Fragmento seleccionado:
•••

Pero todavía en las últimas semanas hay momentos de tribulación. Son ahora los amigos los que lo defraudan. Si las mujeres del mercado le muestran respeto, ¿por qué no han de mostrárselo también los amigos? En el bufón habrían de reconocer al semidiós. Sólo sabe hacerlo Peter Gast. Los otros, en cambio, por más que adopten un comportamiento amistoso y cordial, no le transmiten el sentimiento de tratarlo de acuerdo con su rango. Con Rohde había roto ya a principios de año, cuando éste hizo declaraciones despectivas acerca de Taine. Le escribió: «No permito a nadie que hable de Taine con tan poco respeto» (B, 8, 76; 19 de mayo de 1888), y luego enmudeció. Y cuando Malwida von Meysenbug reacciona a El caso Wagner con la anotación de que no se puede dar tan mal trato «al antiguo amor», aunque esté apagado, responde: «Poco a poco he terminado con casi todas mis relaciones humanas, pues siento asco de que me tengan por algo distinto de lo que yo soy. Ahora le toca el turno a usted» (B, 8, 457; 20 de octubre de 1888). Sigue escribiéndole que ella es una «idealista» y que un tipo de persona así no puede comprender nada. Una idealista no sabe qué es la crueldad e ignora que ésta a veces es necesaria. Le reprocha que se haya hecho una imagen demasiado inocente de él. No es ni quiere ser bonachón, bien educado, idealista. Y añade que Malwida no ha entendido ni entenderá que «un tipo de hombre que no me inspire asco ha de ser precisamente el antípoda de los diosecillos ideales de antes, cien veces más semejante a César Borgia que a un Cristo» (B, 8, 458; 20 de octubre de 1888).

•••

Datos del ejercicio:
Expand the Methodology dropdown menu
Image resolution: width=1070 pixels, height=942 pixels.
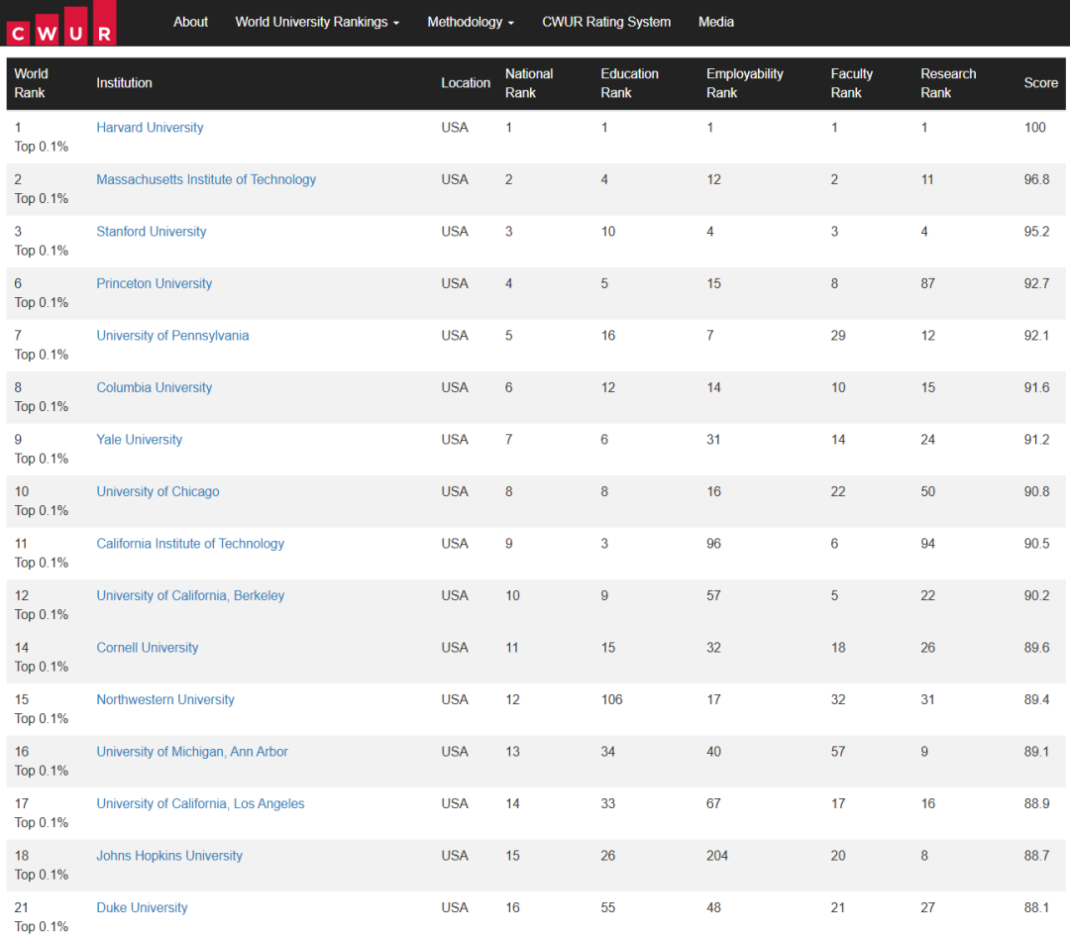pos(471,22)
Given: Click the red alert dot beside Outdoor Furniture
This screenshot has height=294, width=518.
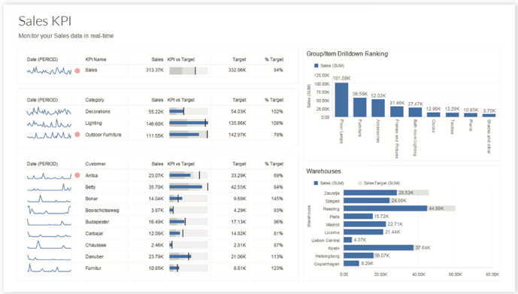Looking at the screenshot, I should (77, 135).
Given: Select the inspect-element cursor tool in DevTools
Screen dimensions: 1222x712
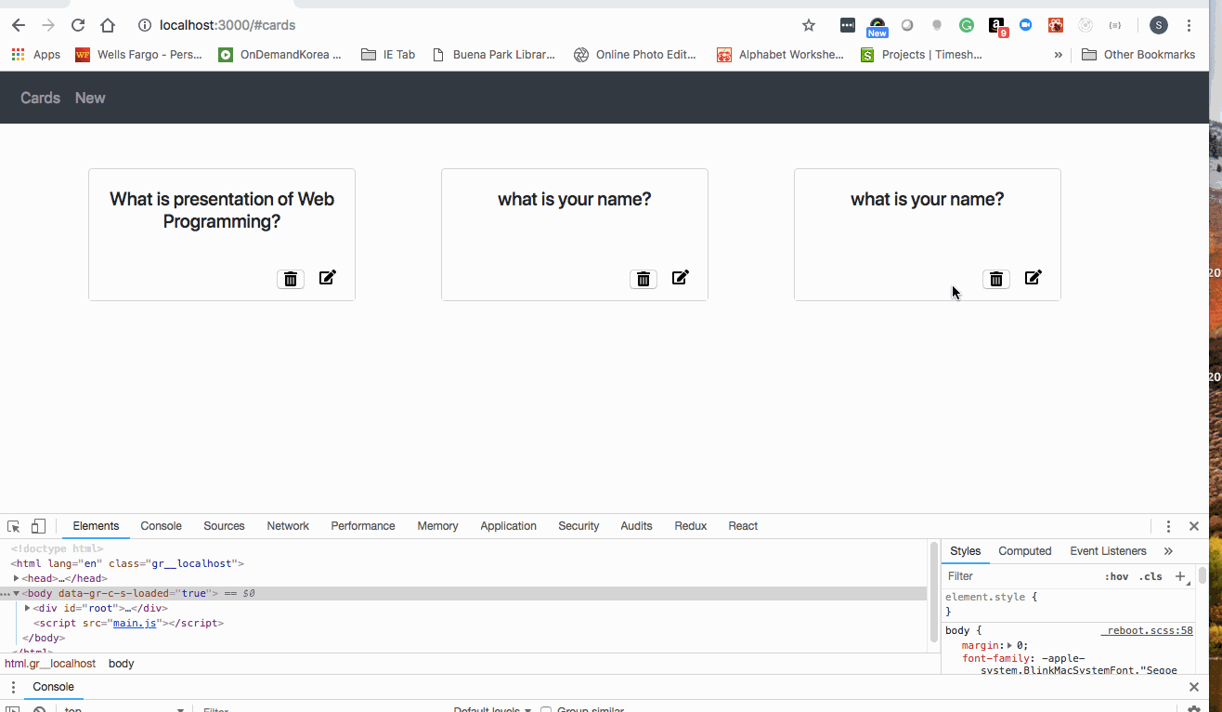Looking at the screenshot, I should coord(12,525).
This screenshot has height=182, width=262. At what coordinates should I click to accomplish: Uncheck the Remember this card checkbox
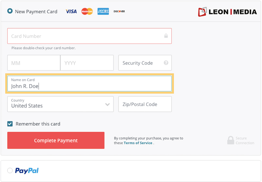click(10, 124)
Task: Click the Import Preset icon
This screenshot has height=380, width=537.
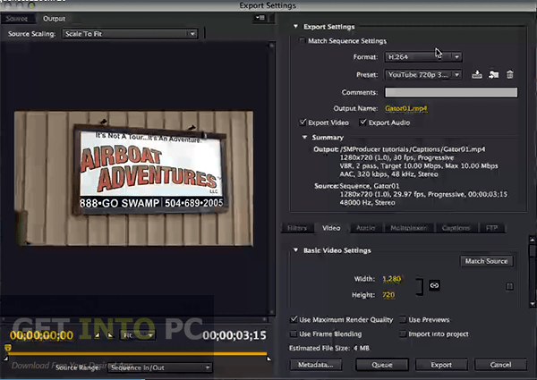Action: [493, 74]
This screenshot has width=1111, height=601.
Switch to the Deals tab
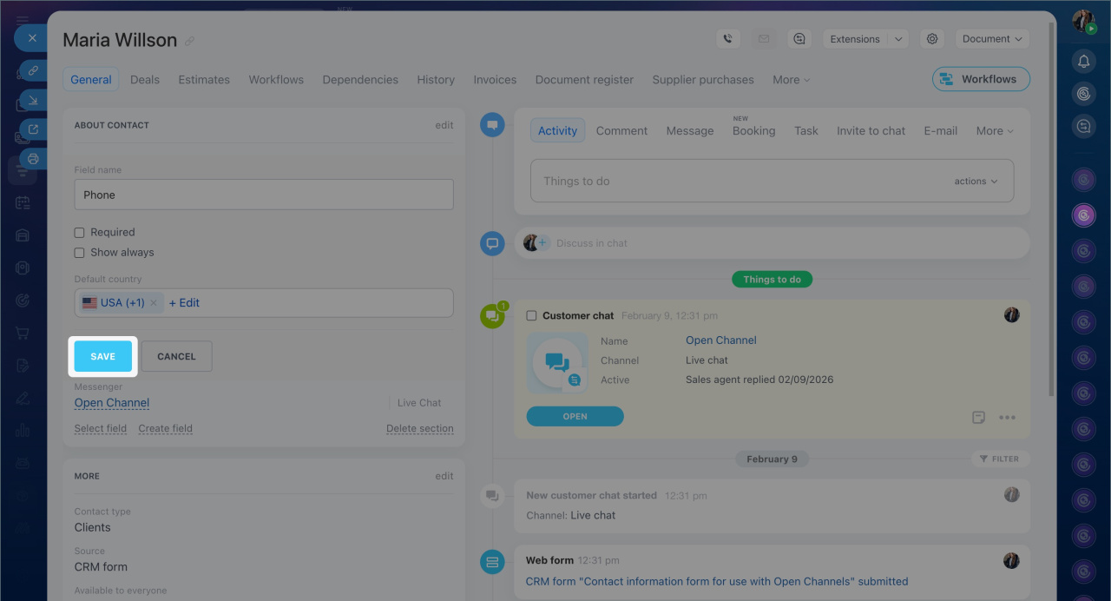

•••

Enunciado:
Enumera las referencias entre paréntesis que aparecen en el fragmento seleccionado, cada una con la fecha que la acompaña.

Respuesta:
- B, 8, 76; 19 de mayo de 1888
- B, 8, 457; 20 de octubre de 1888
- B, 8, 458; 20 de octubre de 1888